28. If Mt. Karmi were married to Kansia, it would be her interest to keep her name as widow of Motia in order to enjoy Motia's property. No witness speaks of Mt. Karmi as Kansia's mistress. On the contrary, there is evidence of five witnesses, who have stated that Mt. Karmi lived as the married wife of Kansia. The learned trial Judge relied upon an alleged admission of the plaintiff. The plaintiff had instituted a suit in the Court of Tika Sahib Koti State, for depriving Mt. Karmi of the estate of Motia on the ground that she had married Kansia. That suit was dismissed. But the dismissal of the suit means that at that time, the plaintiff had no cause of action because the co-widow, Mt. Malti, was living and she alone could bring the suit to deprive Mt. Karmi of her share in the enjoyment of the property. On the contrary, that a suit had been brought before, to deprive Mt. Karmi of the enjoyment of her share of widows' estate proves that the plaintiff had reasonable grounds at that time to believe that defendant 2, Mt. Karmi, had re-married.

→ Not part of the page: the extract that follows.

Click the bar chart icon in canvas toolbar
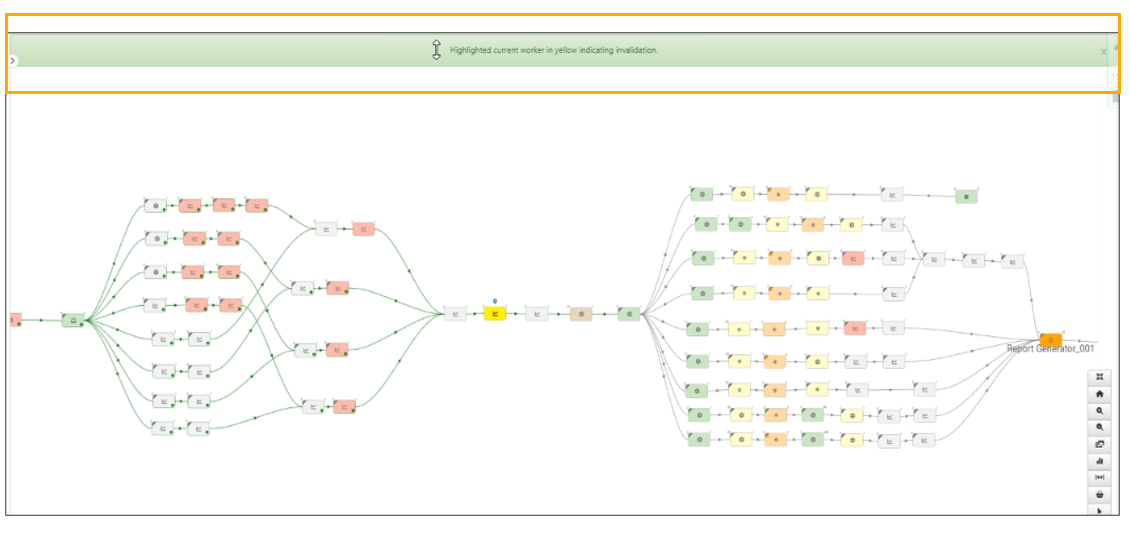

29. I have carefully examined and considered the direct testimony of the plaintiff's witnesses as well as the defendant's witnesses named above and I am of opinion that Mt. Karmi lawfully married Kansia in the life-time of Mt. Malti, and before the plaintiff brought the suit in the Court of Tika Sahib of Koti for depriving her of her enjoyment of widows' estate.
30. By her re-marriage with Kansia, Mt. Karmi has forfeited her right to the enjoyment of her share of widows' estate. The question of limitation does not arise as Mt. Malti, it is admitted by both the parties, who, as a co. widow, had a right to deprive Mt. Karmi of the share of Motia's estate, died a short time before this suit was commenced. I am, therefore, of opinion that the plaintiff is entitled to the relief claimed by him, namely, that the sale-deed executed or 7th April 192, in favour of Mehar Singh, defendant 1 by Mt. Malti and Mt. Karmi, defendant is void and inoperative and that this sale did not affect the reversionary rights of plaintiff and that the plaintiff is entitled to claim it as a reversionary heir of Motia. Further the plaintiff is entitled to the immediate possession not? only of the land comprised in the sale, deed but also of the property now held by Mt. Karmfc defendant 2, on account of her re marriage witb Kansia, or in other words, to the entire estate: left by Motia and Mt. Sundru, which was in the enjoyment of the two widows, Mt. Malti and Mt. Karmi, before the execution of the sale-deed.
31. I would, therefore, dismiss this appeal and affirm the judgment and decree of the District Judge dated 3rd April 1948, with this modification that the reversionary rights of the plaintiff would take effect immediately and that he would be given possession of the property comprised in the sale-deed and the property now held in possession of Mt. Karmi defendant 2. The defendant will pay the costs of this appeal. I shall advise the Chief Commissioner accordingly.